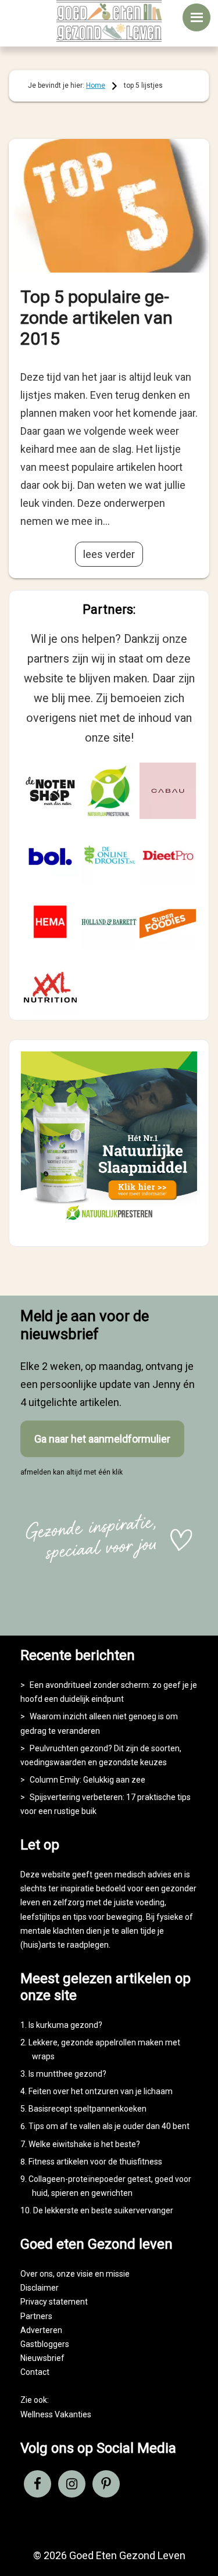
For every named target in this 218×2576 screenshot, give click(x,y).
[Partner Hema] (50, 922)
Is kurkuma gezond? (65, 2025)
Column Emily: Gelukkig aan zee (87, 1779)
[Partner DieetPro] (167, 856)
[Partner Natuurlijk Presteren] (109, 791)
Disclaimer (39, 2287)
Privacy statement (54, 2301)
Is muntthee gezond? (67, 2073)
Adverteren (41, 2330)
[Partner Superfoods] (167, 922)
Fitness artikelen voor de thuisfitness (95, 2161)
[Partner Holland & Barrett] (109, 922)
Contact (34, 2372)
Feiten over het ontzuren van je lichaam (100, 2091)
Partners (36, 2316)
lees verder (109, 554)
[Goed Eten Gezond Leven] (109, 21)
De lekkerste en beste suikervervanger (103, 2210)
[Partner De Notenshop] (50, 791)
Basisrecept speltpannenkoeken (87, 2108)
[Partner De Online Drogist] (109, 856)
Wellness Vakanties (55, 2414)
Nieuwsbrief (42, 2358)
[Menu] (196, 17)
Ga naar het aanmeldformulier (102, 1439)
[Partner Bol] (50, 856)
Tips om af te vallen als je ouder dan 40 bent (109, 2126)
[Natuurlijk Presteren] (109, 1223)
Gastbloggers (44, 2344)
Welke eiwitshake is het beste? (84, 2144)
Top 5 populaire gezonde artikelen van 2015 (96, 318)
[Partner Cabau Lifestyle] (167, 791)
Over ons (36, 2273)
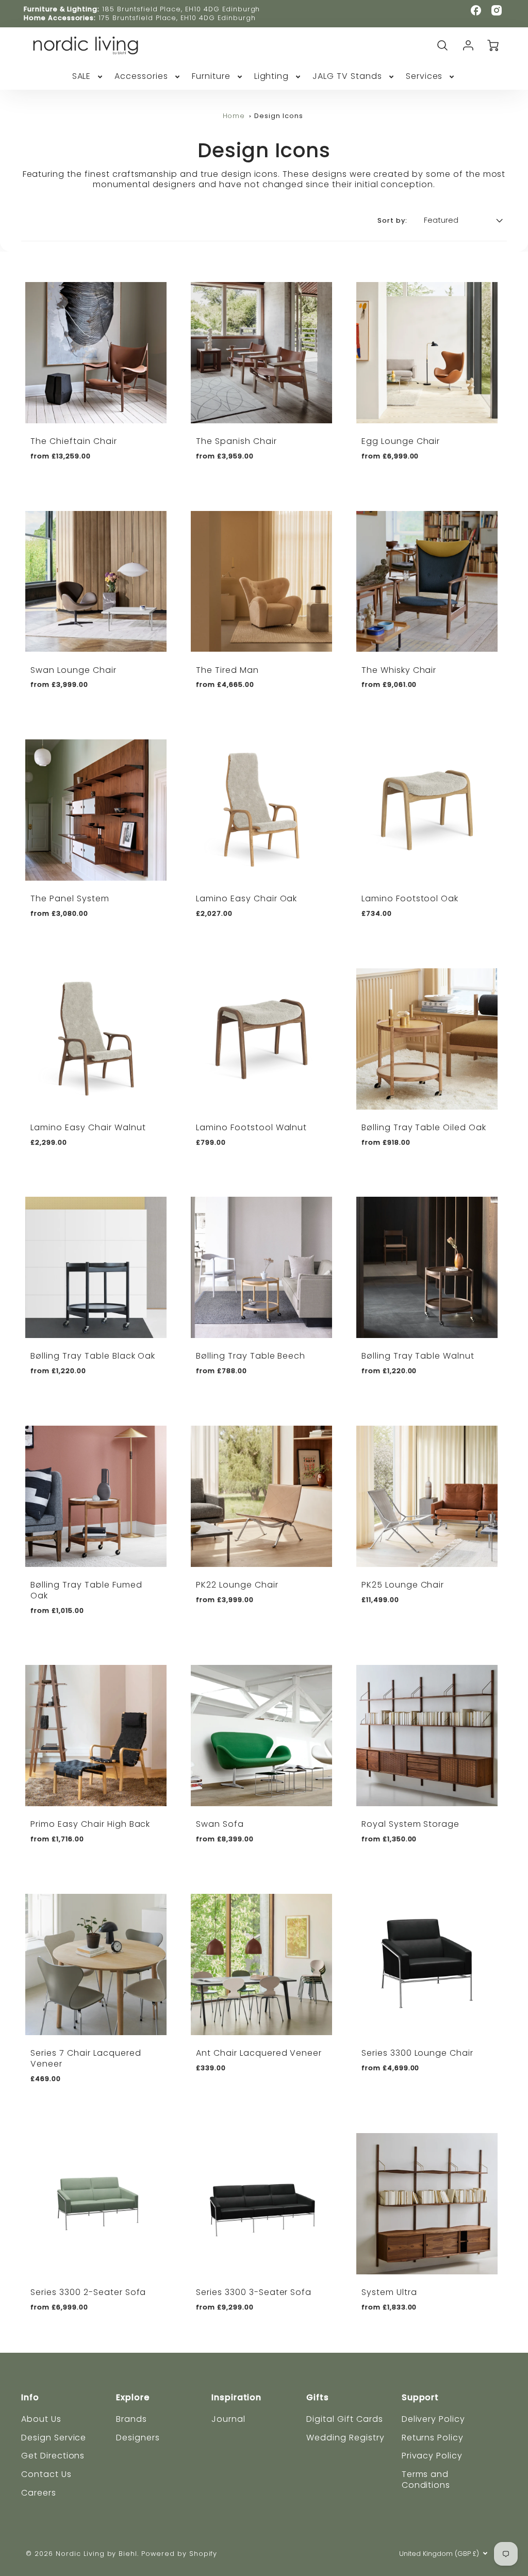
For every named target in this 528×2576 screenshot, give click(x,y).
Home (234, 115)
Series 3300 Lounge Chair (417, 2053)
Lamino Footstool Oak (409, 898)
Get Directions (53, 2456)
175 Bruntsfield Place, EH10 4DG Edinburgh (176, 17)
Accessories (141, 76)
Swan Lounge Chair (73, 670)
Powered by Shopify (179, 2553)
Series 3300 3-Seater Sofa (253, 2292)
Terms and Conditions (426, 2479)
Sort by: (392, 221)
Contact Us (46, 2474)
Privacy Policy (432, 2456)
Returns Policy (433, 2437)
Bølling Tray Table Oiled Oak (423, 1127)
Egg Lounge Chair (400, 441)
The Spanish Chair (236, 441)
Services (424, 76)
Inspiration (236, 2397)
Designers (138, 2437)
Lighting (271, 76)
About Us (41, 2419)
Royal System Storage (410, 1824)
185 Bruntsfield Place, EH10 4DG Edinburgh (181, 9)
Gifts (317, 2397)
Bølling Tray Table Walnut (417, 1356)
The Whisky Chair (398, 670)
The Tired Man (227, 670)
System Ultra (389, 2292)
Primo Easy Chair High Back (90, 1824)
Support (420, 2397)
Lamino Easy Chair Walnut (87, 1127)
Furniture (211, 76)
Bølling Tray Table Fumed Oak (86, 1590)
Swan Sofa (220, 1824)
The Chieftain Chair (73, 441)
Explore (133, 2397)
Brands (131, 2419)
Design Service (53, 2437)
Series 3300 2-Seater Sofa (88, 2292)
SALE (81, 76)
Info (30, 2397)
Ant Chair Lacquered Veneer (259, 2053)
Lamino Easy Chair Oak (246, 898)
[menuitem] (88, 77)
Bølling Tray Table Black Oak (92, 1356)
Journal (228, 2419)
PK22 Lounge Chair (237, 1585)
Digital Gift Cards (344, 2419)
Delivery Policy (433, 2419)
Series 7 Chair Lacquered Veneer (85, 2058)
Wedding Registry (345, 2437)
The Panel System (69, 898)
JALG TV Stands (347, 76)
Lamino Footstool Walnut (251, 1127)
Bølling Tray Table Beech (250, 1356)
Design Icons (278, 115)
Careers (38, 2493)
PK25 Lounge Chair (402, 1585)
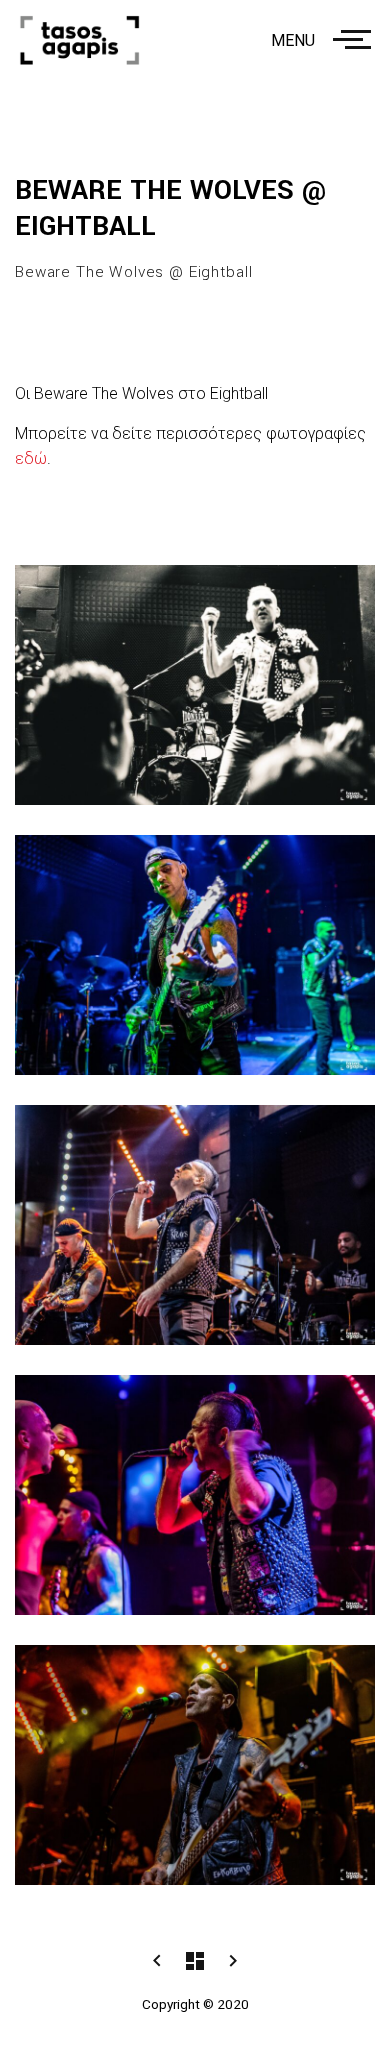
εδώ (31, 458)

...

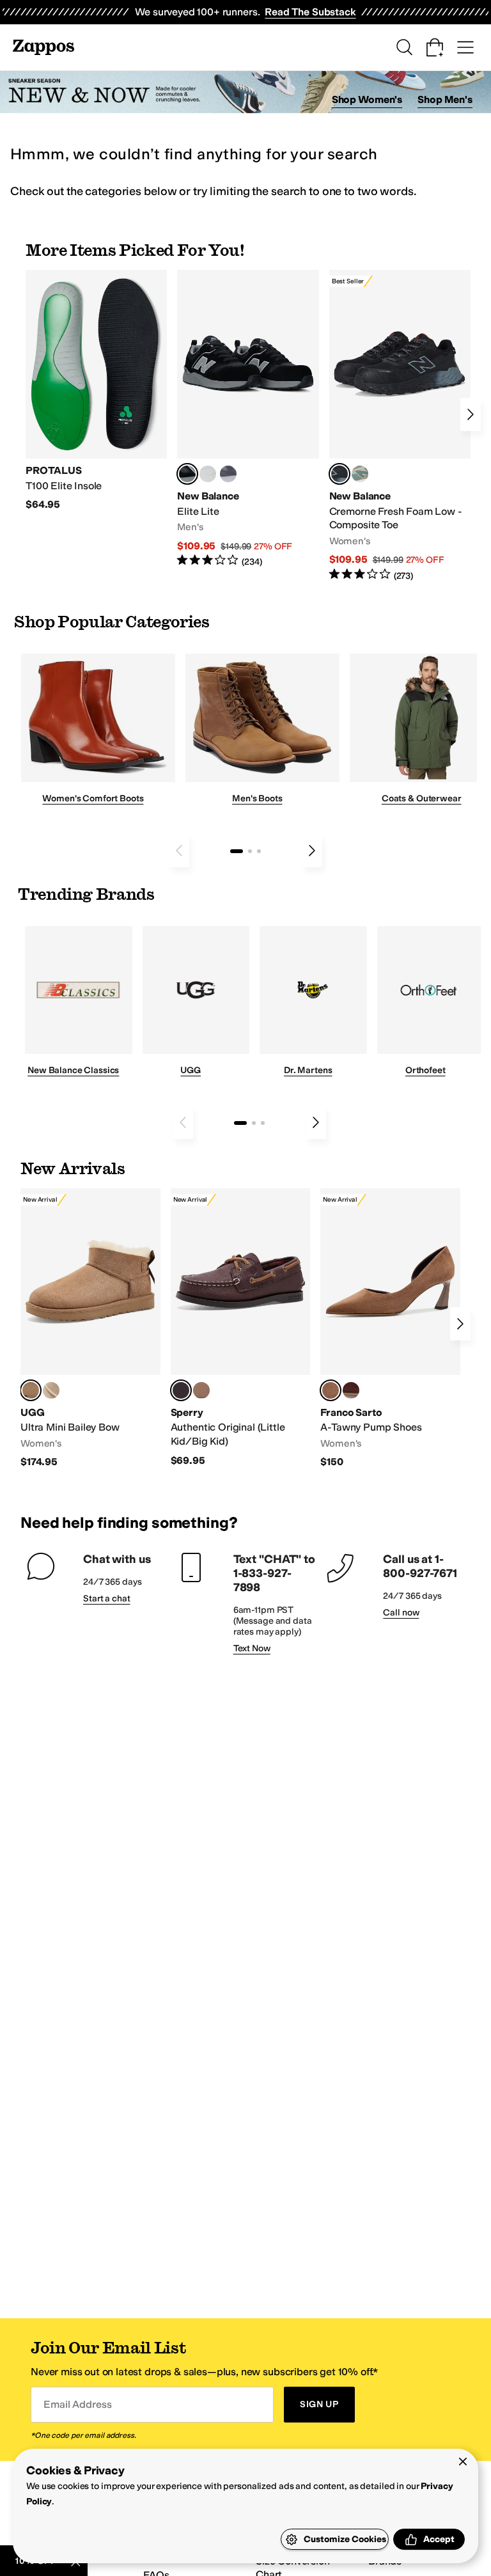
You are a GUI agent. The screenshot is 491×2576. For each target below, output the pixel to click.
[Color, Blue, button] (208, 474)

**INSTRUCTIONS FOR THE TASK**: Copy word for word only the lines above from the one with "Wedding Registry (345, 2437)" through the one with "εδώ (31, 458)". Leave pictures out.

**EXERCISE OUTPUT**:
Wedding Registry (345, 2437)
The Panel System (69, 898)
JALG TV Stands (347, 76)
Lamino Footstool Walnut (251, 1127)
Bølling Tray Table Beech (250, 1356)
Design Icons (278, 115)
Careers (38, 2493)
PK25 Lounge Chair (402, 1585)
εδώ (31, 458)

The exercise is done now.